In s. 5, there is no difficulty in treating the local appeal referred to as including an appeal to the High Court where otherwise one lies. That is true also of s. 6. The contention that the reference to "local appeal" allows of only one appeal is perhaps founded on, or at all events supported by, the use of the indefinite article in the expression in s. 6 (1) "after a decision on local appeal." But the general principle disclosed by ss. 5 and 6 is that the appellate process of "the possession" in ordinary civil matters should apply in admiralty, and there is no sufficient indication of an intention to limit the number of successive appeals. The word "local" means "within the unit of jurisdiction," that is, the possession, and an appeal from the Supreme Court to the High Court is an appeal within Australia as a unit of jurisdiction. These views are borne out by the language of the definition, in s. 15, of the expression "local appeal." It is defined to mean an appeal to any court inferior to Her Majesty in Council. The language of s. 6 (1) appears to give an appeal as of right to the Privy Council from the last "decision on local appeal." Under s. 73 of the Constitution, the judgment of the High Court given in the exercise of its appellate jurisdiction is final and conclusive and accordingly an appeal to the Sovereign in Council can be brought only by special leave, the prerogative to admit such an appeal being preserved by s. 74. The apparent conflict between these provisions cannot, I think, be resolved by reading s. 6 (1) as not necessarily going beyond an appeal by special leave. In Richelieu and Ontario Navigation Co. v. Owners of S.S. Cape Breton[51], s. 6 (1) was held to confer a right of appeal which overrode a Canadian statute expressed to make the judgments of the Supreme Court of Canada final and conclusive and without appeal, saving any right exercised by the Sovereign by virtue of the royal prerogative. In the present case, the Constitution is, like the Colonial Courts of Admiralty Act 1890, an Imperial statute, but later in point of date, and the solution of the conflict must be found in the principles of interpretation. But, whichever should be held to prevail, the existence of the apparent conflict supplies no reason for saying that under the Colonial Courts of Admiralty Act an appeal cannot lie to this Court.
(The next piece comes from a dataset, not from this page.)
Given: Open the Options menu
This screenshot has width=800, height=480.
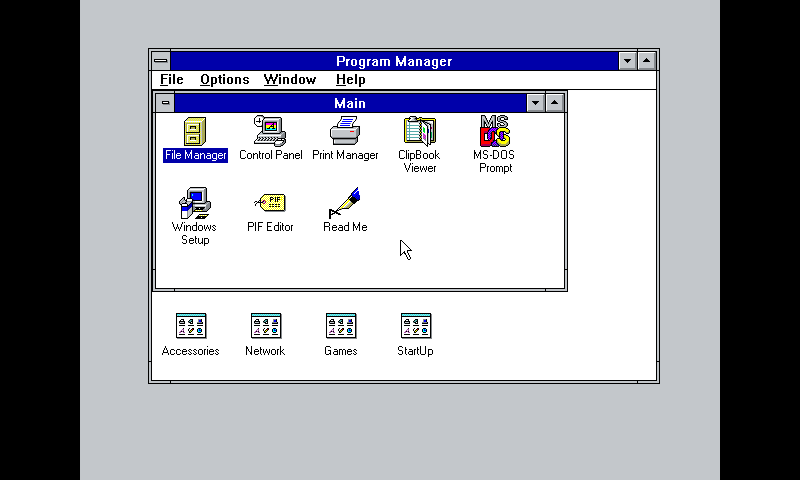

The argument that the Supreme Court exercises its admiralty jurisdiction as a distinct court is, in my opinion, opposed to the provisions of the statute. Section 2 says that a court, filling the description it gives, shall be "a court of admiralty ... and such court in reference to the jurisdiction conferred by this act is in this act referred to as a colonial court of admiralty." It is clear enough that a new court is not created; a new jurisdiction is given to existing courts, which, for convenience of legislative expression, are then referred to by a single descriptive name. I therefore think that the Colonial Courts of Admiralty Act contains nothing which prevents the Supreme Court exercising jurisdiction in admiralty, an appeal lying to the Full Court of the Supreme Court from an exercise of that jurisdiction and an appeal thence to this Court.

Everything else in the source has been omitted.